Though Harrison said she didn't realize it consciously at the time she was planning a series of Linda Wallheim books, her own journey began to mirror that of her protagonist. Harrison began questioning her own role as a member of the Mormon church, and separating from it. At the end of 2020, she also separated from her husband of more than 25 years.
"I had questions and I had problems, but by the time [The Bishop's Wife] came out in 2014, I'd already charted out seven other books in the series," she says. "And I knew Linda was going to leave [the LDS church]. ... I planned that arc for Linda because I thought it was the most interesting arc. I still don't really think that I am Linda; in the beginning, I thought of her as this idealized Mormon woman who was capable of keeping her mouth shut when she needed to, and going with the group when necessary. Have I used some of my experiences of leaving? Yes, but I didn't mean this to be a memoir."

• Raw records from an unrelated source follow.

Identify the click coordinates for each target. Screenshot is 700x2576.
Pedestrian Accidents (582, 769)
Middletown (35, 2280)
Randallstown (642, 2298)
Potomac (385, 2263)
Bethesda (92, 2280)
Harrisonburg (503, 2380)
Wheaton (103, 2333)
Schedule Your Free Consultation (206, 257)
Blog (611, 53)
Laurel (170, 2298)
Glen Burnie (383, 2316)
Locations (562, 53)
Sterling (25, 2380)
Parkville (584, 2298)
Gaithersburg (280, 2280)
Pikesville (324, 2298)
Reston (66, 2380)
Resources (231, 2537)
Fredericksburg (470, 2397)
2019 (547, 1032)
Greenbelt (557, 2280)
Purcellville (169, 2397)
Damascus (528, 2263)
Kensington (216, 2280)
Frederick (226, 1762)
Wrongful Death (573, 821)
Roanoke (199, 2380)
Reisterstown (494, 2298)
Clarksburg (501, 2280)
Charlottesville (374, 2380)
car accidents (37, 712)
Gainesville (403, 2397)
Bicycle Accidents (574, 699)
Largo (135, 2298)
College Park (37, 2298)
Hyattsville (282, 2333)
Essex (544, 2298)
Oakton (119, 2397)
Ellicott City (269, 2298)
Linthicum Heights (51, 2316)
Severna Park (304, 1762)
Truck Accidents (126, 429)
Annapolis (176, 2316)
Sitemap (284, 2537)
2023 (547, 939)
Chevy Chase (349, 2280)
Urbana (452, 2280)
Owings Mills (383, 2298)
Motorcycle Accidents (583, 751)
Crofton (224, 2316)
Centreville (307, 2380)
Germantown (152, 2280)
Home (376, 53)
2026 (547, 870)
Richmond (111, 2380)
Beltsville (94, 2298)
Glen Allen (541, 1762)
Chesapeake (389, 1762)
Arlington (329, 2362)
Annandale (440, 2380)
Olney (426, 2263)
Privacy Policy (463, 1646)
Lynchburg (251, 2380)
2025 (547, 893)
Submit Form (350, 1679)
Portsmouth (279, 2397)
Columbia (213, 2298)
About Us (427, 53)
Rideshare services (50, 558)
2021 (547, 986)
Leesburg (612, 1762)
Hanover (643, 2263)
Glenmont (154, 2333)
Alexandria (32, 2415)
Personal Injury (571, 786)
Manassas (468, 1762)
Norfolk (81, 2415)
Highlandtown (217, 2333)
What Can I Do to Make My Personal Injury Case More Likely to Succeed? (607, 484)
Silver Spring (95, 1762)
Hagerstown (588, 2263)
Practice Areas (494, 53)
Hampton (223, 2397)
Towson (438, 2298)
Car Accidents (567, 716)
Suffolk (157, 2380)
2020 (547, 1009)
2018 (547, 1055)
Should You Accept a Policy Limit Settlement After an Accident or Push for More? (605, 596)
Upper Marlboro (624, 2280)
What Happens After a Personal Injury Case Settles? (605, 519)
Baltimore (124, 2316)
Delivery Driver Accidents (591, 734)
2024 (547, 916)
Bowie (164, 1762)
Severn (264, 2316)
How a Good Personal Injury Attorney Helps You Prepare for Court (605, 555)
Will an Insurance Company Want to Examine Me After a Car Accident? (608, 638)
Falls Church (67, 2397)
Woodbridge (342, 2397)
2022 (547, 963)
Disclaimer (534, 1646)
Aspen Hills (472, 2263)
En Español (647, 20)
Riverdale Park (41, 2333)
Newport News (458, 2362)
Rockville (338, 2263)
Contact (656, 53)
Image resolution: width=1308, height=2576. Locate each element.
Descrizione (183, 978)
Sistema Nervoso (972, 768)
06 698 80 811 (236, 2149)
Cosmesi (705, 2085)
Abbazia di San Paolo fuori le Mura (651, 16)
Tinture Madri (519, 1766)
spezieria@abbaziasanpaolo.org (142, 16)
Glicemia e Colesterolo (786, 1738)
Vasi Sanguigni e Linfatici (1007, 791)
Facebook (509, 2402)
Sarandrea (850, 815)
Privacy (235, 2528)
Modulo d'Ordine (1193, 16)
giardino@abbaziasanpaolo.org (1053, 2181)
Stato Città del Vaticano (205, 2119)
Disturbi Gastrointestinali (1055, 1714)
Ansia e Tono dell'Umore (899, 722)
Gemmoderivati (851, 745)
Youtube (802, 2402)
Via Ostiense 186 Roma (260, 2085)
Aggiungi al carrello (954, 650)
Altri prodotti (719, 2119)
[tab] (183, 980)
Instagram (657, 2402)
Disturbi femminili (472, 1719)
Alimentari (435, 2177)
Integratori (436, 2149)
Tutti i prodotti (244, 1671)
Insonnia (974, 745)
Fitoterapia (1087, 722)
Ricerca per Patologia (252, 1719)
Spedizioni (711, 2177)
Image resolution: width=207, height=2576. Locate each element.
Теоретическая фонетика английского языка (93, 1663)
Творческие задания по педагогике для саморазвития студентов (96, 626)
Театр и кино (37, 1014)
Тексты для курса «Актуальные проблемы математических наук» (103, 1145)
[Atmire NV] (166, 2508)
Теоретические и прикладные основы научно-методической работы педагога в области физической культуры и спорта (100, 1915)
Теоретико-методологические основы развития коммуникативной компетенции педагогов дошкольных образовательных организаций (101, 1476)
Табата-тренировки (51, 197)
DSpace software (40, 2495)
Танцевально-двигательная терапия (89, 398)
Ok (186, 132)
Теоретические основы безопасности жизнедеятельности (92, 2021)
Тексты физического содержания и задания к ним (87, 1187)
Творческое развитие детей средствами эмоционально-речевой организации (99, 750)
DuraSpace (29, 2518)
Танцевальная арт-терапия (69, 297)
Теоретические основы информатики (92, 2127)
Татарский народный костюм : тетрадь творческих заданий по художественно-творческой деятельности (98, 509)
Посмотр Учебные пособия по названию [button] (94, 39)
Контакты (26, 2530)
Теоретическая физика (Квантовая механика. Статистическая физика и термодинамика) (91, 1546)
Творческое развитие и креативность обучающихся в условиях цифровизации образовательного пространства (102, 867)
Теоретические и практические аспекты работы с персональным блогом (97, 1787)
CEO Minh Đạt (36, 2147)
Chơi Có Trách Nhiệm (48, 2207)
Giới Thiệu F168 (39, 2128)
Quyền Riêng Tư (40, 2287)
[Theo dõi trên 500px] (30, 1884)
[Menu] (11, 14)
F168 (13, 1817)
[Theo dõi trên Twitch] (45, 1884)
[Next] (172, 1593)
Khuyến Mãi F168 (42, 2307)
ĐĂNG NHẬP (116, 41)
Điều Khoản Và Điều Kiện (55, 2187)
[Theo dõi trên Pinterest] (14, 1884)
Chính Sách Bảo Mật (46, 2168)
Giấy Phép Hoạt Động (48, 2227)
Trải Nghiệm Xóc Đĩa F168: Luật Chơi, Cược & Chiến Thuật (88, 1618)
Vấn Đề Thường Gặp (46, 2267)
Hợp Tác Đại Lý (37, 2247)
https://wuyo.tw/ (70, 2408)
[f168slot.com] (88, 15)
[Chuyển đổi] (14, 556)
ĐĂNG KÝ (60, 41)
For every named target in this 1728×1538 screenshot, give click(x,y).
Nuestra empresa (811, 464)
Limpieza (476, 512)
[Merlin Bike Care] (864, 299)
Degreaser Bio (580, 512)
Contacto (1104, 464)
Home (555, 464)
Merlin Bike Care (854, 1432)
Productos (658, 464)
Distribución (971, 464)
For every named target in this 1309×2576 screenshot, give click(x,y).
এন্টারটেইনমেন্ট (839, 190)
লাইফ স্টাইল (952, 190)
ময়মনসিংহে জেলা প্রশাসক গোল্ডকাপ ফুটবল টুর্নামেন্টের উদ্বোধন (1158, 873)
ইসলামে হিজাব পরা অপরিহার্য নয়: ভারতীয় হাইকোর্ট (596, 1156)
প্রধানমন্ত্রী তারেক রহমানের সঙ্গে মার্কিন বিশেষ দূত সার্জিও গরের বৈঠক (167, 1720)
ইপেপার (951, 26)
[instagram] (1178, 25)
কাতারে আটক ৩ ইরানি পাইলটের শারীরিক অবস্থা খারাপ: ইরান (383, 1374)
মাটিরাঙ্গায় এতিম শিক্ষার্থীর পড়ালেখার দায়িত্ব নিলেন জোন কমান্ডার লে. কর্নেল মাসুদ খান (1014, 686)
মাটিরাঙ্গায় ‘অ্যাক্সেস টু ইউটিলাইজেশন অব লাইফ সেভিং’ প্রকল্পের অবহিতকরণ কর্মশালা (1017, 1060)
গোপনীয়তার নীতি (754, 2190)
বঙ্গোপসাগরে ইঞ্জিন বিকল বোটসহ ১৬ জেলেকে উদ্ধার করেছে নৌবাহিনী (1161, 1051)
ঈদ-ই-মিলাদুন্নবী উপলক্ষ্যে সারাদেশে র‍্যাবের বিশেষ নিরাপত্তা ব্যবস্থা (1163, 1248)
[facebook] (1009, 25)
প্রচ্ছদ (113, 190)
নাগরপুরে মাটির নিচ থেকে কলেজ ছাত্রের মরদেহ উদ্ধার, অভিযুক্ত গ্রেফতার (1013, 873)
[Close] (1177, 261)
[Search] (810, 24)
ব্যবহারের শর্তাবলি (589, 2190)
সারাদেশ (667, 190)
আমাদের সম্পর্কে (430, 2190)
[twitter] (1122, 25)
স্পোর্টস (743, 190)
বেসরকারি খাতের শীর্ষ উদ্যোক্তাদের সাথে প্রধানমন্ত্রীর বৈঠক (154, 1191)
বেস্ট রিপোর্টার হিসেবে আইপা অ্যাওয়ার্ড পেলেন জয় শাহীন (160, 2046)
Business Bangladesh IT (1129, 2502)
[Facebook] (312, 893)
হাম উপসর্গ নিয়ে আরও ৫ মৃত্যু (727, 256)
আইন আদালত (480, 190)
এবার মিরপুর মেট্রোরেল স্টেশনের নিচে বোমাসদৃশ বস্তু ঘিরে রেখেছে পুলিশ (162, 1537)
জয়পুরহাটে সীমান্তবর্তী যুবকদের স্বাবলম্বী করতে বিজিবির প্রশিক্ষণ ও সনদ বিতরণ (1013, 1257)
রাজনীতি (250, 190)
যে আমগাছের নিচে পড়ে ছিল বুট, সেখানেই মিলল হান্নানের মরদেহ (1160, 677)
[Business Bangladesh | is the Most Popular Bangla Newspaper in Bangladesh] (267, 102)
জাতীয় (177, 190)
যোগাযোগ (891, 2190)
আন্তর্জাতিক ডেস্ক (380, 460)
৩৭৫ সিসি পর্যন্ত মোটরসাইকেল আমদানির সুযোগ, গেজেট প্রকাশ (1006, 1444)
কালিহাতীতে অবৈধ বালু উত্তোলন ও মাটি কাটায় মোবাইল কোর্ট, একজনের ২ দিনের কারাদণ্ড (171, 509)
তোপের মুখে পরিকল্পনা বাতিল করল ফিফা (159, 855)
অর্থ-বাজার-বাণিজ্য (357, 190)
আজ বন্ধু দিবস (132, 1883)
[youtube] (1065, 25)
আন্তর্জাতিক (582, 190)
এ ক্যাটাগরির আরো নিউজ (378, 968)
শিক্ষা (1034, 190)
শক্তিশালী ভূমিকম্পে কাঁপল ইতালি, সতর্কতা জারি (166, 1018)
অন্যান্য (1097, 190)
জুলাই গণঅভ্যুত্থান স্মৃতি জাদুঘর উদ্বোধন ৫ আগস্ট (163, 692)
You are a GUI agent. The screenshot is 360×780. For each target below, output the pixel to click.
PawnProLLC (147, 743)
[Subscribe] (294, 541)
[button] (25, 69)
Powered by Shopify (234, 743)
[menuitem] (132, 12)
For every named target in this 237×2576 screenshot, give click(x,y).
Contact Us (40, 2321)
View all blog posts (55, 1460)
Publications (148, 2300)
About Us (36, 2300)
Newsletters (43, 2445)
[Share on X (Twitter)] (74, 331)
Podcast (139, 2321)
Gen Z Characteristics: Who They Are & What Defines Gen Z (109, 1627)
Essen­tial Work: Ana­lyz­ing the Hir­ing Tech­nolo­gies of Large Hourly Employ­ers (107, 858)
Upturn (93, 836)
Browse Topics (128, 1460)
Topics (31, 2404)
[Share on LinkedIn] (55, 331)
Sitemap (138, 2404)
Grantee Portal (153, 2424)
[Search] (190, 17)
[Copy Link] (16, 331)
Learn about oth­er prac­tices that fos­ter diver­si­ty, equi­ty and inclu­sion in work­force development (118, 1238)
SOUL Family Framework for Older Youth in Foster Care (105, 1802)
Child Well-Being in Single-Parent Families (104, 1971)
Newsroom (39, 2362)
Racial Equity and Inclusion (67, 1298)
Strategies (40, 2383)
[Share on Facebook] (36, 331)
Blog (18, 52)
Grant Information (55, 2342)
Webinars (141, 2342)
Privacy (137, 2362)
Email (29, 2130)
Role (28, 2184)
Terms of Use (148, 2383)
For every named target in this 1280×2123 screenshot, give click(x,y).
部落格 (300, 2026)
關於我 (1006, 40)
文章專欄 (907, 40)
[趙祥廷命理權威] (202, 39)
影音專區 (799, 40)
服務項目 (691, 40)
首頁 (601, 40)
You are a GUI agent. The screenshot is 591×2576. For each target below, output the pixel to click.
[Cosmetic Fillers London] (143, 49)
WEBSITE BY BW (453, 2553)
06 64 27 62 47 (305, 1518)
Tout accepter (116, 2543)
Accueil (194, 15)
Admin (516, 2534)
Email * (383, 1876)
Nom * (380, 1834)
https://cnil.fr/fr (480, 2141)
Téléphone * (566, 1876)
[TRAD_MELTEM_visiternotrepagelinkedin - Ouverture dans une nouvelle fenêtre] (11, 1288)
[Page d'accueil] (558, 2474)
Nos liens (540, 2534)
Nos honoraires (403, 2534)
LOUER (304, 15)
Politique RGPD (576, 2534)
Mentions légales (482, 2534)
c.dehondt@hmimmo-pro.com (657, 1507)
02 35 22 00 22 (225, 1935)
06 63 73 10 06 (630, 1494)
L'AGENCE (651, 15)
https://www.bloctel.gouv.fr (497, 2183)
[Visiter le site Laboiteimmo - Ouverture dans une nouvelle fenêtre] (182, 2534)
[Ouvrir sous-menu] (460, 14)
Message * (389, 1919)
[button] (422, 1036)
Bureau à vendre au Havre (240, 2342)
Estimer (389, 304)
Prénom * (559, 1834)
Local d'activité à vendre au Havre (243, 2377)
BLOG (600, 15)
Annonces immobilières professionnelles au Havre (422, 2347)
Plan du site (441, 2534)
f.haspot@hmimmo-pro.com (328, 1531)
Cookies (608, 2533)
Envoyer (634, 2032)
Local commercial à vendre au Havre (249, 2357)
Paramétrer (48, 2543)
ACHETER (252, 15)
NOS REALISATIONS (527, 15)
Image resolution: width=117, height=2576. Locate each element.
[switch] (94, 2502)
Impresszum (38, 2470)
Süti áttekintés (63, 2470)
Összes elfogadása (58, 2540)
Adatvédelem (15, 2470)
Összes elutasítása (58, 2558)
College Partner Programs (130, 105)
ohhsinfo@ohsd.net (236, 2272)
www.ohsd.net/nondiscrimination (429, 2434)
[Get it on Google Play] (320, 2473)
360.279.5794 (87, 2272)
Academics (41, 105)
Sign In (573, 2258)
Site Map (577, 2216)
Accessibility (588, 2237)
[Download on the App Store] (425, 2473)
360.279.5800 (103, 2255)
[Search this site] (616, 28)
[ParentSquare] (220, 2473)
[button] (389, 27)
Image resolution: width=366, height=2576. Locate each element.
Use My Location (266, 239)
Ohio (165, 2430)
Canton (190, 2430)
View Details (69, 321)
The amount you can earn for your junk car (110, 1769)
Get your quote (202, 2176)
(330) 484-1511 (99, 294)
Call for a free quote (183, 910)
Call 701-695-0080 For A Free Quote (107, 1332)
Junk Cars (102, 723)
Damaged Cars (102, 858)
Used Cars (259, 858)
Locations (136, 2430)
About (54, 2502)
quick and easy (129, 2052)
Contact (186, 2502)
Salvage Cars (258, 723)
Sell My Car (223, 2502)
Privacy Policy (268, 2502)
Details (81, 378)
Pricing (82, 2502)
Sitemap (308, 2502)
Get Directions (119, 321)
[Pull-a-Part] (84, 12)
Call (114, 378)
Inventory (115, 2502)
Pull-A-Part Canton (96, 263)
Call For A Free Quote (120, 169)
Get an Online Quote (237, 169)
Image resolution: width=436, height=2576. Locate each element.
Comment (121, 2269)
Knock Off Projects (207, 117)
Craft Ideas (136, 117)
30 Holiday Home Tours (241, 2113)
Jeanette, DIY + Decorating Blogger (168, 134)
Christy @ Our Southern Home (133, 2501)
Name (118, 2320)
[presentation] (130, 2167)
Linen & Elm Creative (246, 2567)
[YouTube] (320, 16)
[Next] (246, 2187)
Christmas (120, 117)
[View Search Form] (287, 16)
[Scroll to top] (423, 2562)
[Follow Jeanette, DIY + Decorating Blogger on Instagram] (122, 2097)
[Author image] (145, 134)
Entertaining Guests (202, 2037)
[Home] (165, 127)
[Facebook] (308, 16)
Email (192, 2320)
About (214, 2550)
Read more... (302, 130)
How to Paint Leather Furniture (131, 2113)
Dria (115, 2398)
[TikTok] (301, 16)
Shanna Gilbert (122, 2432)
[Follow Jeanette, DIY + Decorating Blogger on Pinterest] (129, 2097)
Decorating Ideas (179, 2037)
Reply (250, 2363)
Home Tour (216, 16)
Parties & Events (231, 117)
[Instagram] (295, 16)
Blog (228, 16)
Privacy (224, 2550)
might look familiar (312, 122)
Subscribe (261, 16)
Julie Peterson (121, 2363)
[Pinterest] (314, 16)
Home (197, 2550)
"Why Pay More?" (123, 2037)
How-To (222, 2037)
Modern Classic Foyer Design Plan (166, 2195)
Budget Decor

In The Prodigal Daughter, Linda Wallheim's crisis of faith collides with the case of a missing 15-year-old girl, the babysitter for her adult son and daughter-in-law. The narrative explores issues of sexual violence, the accompanying shame inspired by LDS church teachings on purity, and rape culture within a patriarchal religion. Those elements were not initially part of the story Harrison had planned to focus on teen homelessness and the various factors that can lead a young person to leave the pressures of a religious home. (Harrison dedicated the book in part to the youth homelessness non-profit Ogden Youth Futures and its director, Kristen Mitchell.)
As such, The Prodigal Daughter skirts around the edges of what would typically be considered a "mystery" novel, focusing less on the whodunnit aspect than on the culture in which the crime takes place. And Harrison says she's always preferred to push at genre expectations.
"If you look at my fantasies," she says, "I got the same kind of comments: 'How can you have magic work that way?' ... In The Bishop's Wife, I played with, how late can I have the dead body show up before mystery readers wonder what's going on. I'm absolutely playing with mystery conventions, but am I playing with it so far that it might not be considered a mystery? ... Each of the books in the series is kind of a formal challenge in my head. This one is 'no dead body, no resolution.' Can I sell that as a mystery book? I wasn't sure if my editor was going to expect me get away with that."
Whether or not The Prodigal Daughter is technically a "mystery novel," it continues a series that has connected with readers by not being the kind of book that would show up in an "official" Mormon bookstore as it deals honestly with the church in all its complexity. "When Mormons write, there's often this acknowledged or unacknowledged attempt to make Mormons look good," Harrison says. "And I have zero interest in that. I only wanted Mormons who look human."